Kansas City is known for many things, from fountains to barbecue to the World War I Museum. The artistic atmosphere alone brings a many people into the city. While the very thought of baseball is forcing KC citizens into an uninviting mood, music may just be the one thing they will always have to ease their pain.
This point was made very clear at UMKC Jazz Night this past Thursday. Presented by the Conservatory Artist Series, the event consisted of a variety of ensembles representing the totality of jazz studies at the conservatory. Students and community members gathered into the Folly Theatre to watch as Dan Thomas and Bobby Watson directed a show that would lead to a standing ovation. Thomas and Watson both even directed a few of their own pieces, dancing and marching as the audience continuously expressed their admiration.
“We encourage all to find their unique creative voice in the music,” said Thomas. “The Folly show has proven to be a spring semester highlight during Jazz Appreciation Month for audience and performer alike.”
There was no way to tell which pieces the audience favored. The Conservatory’s bands, the World Percussion Ensemble, Jazz Bass Ensemble, and Jazz Guitar Ensemble all moved the audience in different ways toward feelings of joy and appreciation. Each soloist was effortlessly able to perform in a way that had great impact on the audience. This was all possibly because they’ve learned from some of the best. Bobby Watson has had the music career many can only dream of. Coming back to Kansas City to continue teaching a little over 15 years ago, he praised Thomas for his encouragement and help.

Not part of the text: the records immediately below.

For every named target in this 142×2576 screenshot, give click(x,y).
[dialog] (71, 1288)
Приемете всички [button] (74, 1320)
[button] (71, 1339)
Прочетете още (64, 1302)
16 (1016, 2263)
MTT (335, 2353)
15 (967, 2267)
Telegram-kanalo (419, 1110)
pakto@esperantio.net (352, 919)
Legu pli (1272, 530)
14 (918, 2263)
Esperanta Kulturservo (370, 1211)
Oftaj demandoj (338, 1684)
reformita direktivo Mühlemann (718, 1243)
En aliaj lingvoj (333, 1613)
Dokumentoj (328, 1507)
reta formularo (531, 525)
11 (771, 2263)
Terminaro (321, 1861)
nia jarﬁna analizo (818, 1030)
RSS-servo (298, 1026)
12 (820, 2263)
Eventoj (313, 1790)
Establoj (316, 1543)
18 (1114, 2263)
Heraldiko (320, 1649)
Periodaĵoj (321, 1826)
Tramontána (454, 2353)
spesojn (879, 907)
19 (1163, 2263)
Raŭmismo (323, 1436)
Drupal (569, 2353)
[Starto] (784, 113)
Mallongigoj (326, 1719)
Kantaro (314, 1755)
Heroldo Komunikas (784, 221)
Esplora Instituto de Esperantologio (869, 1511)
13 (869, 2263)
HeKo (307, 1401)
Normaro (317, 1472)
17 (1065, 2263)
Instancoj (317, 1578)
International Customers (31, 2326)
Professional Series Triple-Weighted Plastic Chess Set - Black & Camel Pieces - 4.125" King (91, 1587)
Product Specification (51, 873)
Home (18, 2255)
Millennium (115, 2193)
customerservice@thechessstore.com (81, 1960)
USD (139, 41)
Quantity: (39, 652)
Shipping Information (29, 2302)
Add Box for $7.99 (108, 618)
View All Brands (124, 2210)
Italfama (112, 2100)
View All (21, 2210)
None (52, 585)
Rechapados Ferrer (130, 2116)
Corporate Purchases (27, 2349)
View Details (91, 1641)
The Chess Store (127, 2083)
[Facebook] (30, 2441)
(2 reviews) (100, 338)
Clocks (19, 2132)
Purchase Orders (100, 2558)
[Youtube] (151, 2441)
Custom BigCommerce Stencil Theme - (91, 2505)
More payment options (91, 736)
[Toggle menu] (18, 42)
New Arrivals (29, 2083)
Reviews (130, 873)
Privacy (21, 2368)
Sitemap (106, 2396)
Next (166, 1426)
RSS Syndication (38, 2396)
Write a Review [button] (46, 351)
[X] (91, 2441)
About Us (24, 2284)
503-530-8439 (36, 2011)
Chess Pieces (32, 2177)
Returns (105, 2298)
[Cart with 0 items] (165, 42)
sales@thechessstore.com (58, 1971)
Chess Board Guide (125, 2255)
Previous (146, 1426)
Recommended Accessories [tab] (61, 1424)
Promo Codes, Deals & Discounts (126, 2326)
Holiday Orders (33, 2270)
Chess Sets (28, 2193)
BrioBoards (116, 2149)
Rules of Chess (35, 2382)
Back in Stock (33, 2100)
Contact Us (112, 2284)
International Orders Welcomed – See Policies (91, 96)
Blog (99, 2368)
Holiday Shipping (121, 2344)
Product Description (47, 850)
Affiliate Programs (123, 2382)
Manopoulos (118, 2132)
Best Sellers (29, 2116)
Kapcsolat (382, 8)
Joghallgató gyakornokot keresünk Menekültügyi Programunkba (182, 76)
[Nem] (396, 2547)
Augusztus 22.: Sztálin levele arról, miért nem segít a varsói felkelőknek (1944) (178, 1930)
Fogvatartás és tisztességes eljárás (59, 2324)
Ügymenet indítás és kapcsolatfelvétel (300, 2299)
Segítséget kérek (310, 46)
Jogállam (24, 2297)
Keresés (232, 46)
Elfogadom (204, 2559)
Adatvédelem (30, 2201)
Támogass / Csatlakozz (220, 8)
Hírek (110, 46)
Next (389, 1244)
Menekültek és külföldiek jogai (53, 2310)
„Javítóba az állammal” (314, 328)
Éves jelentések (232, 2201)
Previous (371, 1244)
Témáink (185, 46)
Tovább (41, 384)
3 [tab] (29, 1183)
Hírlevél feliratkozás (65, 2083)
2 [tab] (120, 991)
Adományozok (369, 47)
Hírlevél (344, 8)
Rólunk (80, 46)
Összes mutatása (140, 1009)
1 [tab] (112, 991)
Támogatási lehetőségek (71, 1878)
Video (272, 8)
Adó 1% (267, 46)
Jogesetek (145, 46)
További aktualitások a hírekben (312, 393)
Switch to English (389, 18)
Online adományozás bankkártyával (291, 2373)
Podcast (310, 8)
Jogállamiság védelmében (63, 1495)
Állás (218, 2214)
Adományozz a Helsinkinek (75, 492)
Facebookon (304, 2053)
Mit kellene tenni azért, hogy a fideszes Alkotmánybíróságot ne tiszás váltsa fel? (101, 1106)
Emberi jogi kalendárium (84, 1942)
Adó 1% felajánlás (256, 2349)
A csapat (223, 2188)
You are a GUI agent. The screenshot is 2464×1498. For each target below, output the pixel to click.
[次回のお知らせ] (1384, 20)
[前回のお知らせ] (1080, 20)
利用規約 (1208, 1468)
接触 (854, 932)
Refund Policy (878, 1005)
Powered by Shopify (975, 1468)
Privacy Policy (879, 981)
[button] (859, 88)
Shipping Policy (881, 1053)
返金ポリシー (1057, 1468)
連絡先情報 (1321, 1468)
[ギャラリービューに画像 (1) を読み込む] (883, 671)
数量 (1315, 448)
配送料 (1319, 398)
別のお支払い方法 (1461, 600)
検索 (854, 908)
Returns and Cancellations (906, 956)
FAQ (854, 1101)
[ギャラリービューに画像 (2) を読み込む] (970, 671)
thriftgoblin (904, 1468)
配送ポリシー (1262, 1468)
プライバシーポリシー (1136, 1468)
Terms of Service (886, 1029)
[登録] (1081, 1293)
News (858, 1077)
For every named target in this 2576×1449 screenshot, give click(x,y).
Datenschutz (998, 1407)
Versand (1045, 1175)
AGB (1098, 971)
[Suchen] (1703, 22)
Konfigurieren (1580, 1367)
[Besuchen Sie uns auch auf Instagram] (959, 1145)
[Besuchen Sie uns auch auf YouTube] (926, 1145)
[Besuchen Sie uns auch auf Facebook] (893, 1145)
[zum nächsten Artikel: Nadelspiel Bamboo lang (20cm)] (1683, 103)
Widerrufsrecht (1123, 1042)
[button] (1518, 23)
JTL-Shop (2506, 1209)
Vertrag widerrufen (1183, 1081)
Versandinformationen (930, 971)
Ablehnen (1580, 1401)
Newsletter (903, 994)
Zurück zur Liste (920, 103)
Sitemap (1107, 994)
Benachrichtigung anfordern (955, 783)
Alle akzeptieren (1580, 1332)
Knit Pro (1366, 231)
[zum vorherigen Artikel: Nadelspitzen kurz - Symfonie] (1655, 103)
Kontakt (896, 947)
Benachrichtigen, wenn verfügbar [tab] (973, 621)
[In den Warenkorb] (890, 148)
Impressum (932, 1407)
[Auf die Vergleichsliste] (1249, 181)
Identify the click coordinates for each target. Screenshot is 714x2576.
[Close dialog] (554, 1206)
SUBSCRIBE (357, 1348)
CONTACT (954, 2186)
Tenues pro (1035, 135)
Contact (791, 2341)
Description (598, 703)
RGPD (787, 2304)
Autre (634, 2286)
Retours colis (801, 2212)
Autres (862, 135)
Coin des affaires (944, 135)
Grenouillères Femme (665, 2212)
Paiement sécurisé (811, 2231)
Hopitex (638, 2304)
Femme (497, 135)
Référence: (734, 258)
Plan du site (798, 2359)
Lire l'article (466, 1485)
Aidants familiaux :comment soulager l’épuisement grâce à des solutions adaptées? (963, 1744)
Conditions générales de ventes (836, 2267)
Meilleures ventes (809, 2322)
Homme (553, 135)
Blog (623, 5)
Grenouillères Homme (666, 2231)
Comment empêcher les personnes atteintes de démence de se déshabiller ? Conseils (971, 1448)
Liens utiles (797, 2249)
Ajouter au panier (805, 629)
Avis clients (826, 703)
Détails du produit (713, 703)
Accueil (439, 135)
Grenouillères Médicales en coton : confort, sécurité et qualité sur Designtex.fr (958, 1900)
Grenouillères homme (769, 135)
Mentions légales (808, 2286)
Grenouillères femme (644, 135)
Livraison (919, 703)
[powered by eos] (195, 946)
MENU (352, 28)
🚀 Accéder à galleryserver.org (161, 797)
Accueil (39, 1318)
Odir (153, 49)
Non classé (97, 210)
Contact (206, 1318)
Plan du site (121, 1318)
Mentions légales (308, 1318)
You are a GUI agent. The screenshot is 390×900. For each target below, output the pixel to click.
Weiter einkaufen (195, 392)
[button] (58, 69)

“All of us need help,” he said. “That’s what this jazz thing is about, and it’s wonderful to see it grow. He has magnificent skills in recruitment and walking hesitant students off the ledge. Where most people would give up, Dan says ‘no no, let me talk to you.’”
While the performances were great, they were just what the audience should have expected, being in Kansas City. Everyone walking out of the theatre that night was thinking the same thing: the show was not Kansas City leaving its mark, but confirming its legacy. Though New Orleans may be the birthplace of jazz, Kansas City definitely helped raise it.